11:12 AM EST on March 8, 2011

In last year's landmark pedestrian safety study, the Department of Transportation found that three times as many crashes that kill or seriously injure pedestrians involve left turns as right turns. To respond to the heightened danger of left-turning vehicles, DOT promised in its action plan to "daylight" all left turns on a major Manhattan avenue, removing parking spaces near the intersection to improve visibility.

At a meeting of Manhattan CB 6's transportation committee last night, DOT announced that it is ready to move forward with that plan, in a somewhat curtailed fashion, along a Midtown stretch of Lexington Avenue. Of all the one-way avenues in Manhattan, Lexington has the highest number of pedestrians hit by cars while crossing the street with the right-of-way, according to DOT. Two-thirds of those pedestrians were hit by drivers making a left turn.

The proposal would remove one or two parking spots near intersections on the east side of Lexington between 59th Street and 21st Street, a total of around 15 parking spaces.

DOT's Matthew Roe explained why left turns are so much more dangerous and why daylighting is a particularly effective tool for this problem. "It has to do with the position of the driver," he said. Because of the "A-pillar," the part of the car frame between the windshield and the driver's window, "the size of the blind spot is way larger on the left side of the vehicle than on the right side." Daylighting the left turns lets the driver see any pedestrians in the crosswalk from farther away, before the left-side blind spot is an issue.

The plan raised some hackles among committee members. "This whole concept is a prelude for a further encroachment on parking spaces for cars," argued committee chair Fred Arcaro. "Sooner or later you're going to see a plaza here."

When the committee voted on the project, however, it approved it 10-1. Most, apparently, agreed with committee member and left-turn crash victim Charles Buchwald, who called it "a simple and elegant solution to a real problem."

| Dataset records |
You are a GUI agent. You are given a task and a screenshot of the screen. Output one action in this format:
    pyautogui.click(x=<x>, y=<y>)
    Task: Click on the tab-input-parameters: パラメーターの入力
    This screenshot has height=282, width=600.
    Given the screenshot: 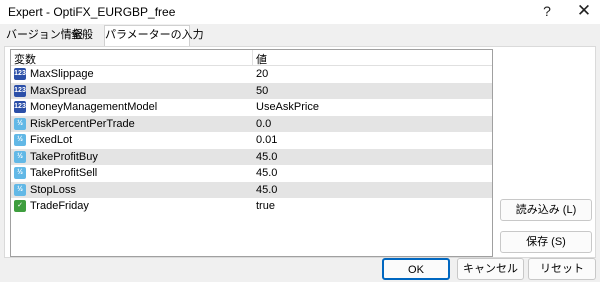 What is the action you would take?
    pyautogui.click(x=154, y=36)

| WORK REQUIRED |
In the article about daylighting left turns on Lexington Avenue, which part of the car frame makes the blind spot larger on the driver's left side?

| SOLUTION |
The A-pillar, the part of the car frame between the windshield and the driver's window.